Cali Swag District – Teach Me How to Dougie
Obvious Visual Gag Thursday – Part 1 of 2 (we can quibble about the pronunciation later)…
[Video][Myspace]
[6.33]
Martin Skidmore: Being down with young black Californians (or possibly knowing how to look things up on Wikipedia), I can tell you that dougie is a new dance, not dissimilar to jerking. This has some of the cheery appeal of the New Boyz’ jerk hit, but seems a bit low on energy and action for my taste in its very simple beats. Still, quite likeable.
[6]
Al Shipley: “Teach Me How To Jerk” was the only jerk song I ever liked, so I’m disappointed that a spinoff has now far eclipsed it in popularity. But the real letdown is dance rap’s sudden downgrade from 808s to the lamest ‘live’ drum sounds available in whatever computer software these kids used.
[1]
Alfred Soto: The star here is the dry, spare production that spotlights the percussion, not the confident low-key swag of the raps. This is what Clipse should have sounded like in 2006.
[8]
Anthony Easton: The percussion is interesting for the first couple of minutes or so, and then it became so abrasively repetitive – would have been a 6 if it was 90 seconds, but at 4 minutes…
[2]
Jonathan Bogart: Best jerk track yet to have bubbled up into an even somewhat mainstream hit. The spacious, slow-motion beat is what grabbed me weeks ago, but in the days since, after spending time with it and watching the video, it’s those sweet, nerdy kids, their infectious swagger, and the utopian inclusiveness inherent to all goofy dance crazes (and spelled out in the video) that have really pulled me forward on the thing.
[9]
Michaelangelo Matos: “This beat was bubblegum/So I had to chew it.” THANK YOU FOR EXISTING.
[9]
Mallory O’Donnell: This is the kind of thing I can’t help but encourage: rolling tectonic bass, stupid dance trends, stupider MC names (C-Smoove? M-Bone??) and genuine straight-up goofy shit, all glue-gunned to a beat that Pharrell probably wrote and discarded while standing in line at Kroger. Sadly, like most music made by actual children, this goes to the trouble of creating a brilliant mood merely to sustain it for 3 minutes and change. These days I’ll take what I can get.
[6]
Chuck Eddy: Jerkin’ Rap Of The year, Goofy Dance-Move Rap Of the Year, friendly boy-next-door and girl-next-door vocals, “this beat was bubblegum, so I had to chew it,” and said beat apparently involves a cowbell and sounds like pencils drumming the inside of a coffee can. What’s not to like, and what else is there to say? (Once you get past the sociological Dallas-inspiring-L.A. stuff, I mean.)
[8]
Mark Sinker: The physical bodydance isn’t notably distinctive or I think meant to be — judging by the video just kids bobbing and happy, cheekily cut into Bollywood routines in one stretch to point up that bit of the put-on — but the record is sooooo held well back, relentless, disciplined, and almost impossibly loose and easy, and coolly, wittily itself; made by the exact same teenagers, self-amused and clear.
[8]
Was not aware that the Kinleys had done a version of this (or that it was a cover at all) until now, fwiw.

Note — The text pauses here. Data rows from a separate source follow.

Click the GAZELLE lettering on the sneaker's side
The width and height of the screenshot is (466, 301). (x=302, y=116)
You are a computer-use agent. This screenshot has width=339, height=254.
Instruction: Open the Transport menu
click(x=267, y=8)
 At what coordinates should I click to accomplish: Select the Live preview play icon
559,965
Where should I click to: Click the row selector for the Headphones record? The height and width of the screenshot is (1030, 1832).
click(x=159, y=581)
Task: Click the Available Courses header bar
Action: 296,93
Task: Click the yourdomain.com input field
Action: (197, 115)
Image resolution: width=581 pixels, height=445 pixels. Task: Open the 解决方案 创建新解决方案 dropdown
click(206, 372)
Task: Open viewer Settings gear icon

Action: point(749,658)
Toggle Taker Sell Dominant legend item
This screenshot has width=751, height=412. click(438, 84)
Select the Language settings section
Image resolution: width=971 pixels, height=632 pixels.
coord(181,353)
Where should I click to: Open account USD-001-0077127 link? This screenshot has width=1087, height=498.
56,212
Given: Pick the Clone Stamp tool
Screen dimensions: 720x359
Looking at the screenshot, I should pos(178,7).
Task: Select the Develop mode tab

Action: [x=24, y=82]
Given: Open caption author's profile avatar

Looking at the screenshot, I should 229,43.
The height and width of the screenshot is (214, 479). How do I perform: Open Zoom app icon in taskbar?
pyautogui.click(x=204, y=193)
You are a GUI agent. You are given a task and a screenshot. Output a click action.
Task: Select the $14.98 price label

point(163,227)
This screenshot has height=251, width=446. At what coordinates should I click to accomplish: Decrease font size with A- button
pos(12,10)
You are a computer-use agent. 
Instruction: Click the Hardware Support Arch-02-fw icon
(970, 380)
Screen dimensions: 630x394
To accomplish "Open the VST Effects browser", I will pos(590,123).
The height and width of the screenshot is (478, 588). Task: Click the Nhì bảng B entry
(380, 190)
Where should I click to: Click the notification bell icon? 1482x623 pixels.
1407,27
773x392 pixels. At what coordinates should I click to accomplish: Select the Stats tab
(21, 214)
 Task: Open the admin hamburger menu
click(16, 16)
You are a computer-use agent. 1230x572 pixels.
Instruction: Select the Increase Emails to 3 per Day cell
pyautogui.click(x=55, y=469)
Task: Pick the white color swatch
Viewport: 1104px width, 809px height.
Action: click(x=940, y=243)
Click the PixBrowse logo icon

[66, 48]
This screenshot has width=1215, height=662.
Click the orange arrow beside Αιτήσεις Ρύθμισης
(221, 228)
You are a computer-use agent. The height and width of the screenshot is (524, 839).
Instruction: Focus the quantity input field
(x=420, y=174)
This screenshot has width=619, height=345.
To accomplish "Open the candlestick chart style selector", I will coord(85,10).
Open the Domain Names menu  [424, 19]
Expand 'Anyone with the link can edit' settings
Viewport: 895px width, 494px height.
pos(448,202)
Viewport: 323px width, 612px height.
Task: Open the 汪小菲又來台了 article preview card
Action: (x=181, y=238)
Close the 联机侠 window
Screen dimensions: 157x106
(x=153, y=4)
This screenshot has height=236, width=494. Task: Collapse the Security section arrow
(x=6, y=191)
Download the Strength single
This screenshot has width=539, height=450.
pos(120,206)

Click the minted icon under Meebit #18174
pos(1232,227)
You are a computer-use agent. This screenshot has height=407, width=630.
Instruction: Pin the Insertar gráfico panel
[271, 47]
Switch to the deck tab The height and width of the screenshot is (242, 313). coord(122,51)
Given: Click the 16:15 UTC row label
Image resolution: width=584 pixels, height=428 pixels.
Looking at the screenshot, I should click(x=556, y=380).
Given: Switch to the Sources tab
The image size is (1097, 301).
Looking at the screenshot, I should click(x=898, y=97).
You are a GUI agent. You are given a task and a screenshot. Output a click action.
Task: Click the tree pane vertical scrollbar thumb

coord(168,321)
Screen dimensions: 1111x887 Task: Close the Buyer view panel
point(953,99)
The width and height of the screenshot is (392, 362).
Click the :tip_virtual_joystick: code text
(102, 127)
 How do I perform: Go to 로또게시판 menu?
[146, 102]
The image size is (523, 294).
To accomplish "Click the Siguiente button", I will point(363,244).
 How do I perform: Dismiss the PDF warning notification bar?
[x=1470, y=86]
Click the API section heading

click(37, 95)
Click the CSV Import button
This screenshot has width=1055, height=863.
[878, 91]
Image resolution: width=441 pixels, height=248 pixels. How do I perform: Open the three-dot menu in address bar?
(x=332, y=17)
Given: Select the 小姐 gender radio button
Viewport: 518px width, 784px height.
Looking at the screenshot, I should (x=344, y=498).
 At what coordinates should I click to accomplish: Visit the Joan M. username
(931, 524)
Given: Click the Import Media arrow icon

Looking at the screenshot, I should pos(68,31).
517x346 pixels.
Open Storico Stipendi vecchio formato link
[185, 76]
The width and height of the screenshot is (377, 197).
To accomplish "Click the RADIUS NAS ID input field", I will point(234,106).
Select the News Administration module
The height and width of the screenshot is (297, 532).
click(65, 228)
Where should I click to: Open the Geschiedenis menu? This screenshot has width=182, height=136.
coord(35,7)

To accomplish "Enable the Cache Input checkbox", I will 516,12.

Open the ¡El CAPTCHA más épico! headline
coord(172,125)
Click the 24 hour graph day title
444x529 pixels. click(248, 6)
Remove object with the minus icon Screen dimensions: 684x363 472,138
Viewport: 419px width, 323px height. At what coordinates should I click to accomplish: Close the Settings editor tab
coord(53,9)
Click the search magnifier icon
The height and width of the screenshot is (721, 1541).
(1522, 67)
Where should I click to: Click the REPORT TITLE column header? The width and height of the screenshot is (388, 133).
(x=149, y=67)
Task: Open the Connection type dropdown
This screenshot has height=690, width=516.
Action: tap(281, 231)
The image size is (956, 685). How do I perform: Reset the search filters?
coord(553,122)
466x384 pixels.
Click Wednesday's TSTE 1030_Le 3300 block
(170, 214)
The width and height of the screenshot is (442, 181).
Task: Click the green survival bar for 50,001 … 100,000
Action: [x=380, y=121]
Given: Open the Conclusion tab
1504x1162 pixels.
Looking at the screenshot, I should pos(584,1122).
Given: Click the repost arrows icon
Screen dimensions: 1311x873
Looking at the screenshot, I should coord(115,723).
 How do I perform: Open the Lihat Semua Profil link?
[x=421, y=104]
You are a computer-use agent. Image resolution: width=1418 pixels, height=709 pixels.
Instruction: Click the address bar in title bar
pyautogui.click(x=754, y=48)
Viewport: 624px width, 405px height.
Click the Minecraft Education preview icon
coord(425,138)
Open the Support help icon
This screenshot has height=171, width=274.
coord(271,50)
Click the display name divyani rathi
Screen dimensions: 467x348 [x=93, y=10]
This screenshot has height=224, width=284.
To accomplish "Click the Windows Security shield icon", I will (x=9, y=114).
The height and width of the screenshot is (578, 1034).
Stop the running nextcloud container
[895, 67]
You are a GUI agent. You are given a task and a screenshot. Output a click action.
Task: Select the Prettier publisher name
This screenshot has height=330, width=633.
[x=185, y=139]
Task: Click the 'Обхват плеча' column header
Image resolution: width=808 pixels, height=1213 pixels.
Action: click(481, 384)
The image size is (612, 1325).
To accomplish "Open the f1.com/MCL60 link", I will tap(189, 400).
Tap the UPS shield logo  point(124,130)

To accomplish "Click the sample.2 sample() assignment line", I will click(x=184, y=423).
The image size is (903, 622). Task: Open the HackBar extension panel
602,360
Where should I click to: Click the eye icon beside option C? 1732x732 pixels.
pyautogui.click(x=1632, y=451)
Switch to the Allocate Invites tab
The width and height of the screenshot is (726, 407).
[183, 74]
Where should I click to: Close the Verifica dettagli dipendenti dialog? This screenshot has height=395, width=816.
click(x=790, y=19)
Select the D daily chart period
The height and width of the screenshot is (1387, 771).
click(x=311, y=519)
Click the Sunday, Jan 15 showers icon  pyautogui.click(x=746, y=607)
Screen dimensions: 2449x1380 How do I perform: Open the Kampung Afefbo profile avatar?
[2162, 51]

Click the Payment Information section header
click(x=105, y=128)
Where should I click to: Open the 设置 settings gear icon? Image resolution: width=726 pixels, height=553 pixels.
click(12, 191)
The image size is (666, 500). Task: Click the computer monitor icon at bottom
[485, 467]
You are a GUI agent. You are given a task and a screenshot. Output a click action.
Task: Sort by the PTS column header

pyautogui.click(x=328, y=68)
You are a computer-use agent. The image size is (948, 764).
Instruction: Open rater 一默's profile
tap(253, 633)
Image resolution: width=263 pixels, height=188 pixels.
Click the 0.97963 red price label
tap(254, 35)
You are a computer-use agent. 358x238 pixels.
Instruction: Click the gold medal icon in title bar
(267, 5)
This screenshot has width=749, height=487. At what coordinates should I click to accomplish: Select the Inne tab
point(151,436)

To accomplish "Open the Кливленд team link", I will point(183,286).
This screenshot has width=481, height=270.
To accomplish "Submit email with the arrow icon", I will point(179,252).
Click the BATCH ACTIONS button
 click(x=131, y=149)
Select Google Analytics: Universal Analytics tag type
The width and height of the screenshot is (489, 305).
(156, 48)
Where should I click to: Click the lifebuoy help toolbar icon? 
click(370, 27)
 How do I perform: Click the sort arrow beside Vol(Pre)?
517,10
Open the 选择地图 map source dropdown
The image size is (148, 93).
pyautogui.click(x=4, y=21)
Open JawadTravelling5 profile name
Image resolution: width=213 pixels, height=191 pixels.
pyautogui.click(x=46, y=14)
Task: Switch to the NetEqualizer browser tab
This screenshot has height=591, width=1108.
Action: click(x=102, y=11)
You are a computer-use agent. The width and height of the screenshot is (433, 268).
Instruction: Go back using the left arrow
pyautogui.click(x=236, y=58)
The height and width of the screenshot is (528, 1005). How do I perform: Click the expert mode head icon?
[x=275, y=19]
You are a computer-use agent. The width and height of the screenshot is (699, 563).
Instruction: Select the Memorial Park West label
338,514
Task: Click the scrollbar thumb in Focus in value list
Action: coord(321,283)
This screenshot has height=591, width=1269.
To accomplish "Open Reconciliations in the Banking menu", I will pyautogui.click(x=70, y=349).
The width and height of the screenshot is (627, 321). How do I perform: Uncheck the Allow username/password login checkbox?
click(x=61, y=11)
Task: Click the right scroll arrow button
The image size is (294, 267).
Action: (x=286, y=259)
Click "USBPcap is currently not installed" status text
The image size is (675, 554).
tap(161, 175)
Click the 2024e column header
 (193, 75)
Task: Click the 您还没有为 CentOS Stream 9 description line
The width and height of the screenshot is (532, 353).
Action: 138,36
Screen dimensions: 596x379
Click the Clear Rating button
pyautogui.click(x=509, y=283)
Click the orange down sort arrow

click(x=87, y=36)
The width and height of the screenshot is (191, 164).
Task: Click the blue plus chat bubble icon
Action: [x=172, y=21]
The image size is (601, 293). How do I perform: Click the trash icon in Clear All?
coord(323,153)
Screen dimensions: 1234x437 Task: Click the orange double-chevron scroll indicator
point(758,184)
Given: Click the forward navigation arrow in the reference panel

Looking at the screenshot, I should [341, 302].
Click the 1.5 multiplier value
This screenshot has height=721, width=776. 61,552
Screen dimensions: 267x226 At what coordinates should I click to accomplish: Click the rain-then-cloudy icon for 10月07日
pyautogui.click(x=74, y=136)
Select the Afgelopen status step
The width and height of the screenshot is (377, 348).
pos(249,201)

Something I wrote about the album it’s on last year:
http://www.villagevoice.com/2009-04-08/music/battle-of-the-country-hunks/
I actually really like the rapping on this. It’s not good, per se, but it’s the opposite of boilerplate, it’s eventful. There are a lot of little highlights. Like, “AGHHHHHHH, man you can’t tell me nothin/Star made the beat, I just took it out the oven.”
Oops, my Keith Urban comment above should have gone under the Keith Urban review instead, duh. But it’s probably funnier here. (Now imagining what a country line-dance version the dougie would be like. Hey, it started in Texas, right? Weirder things have happened.)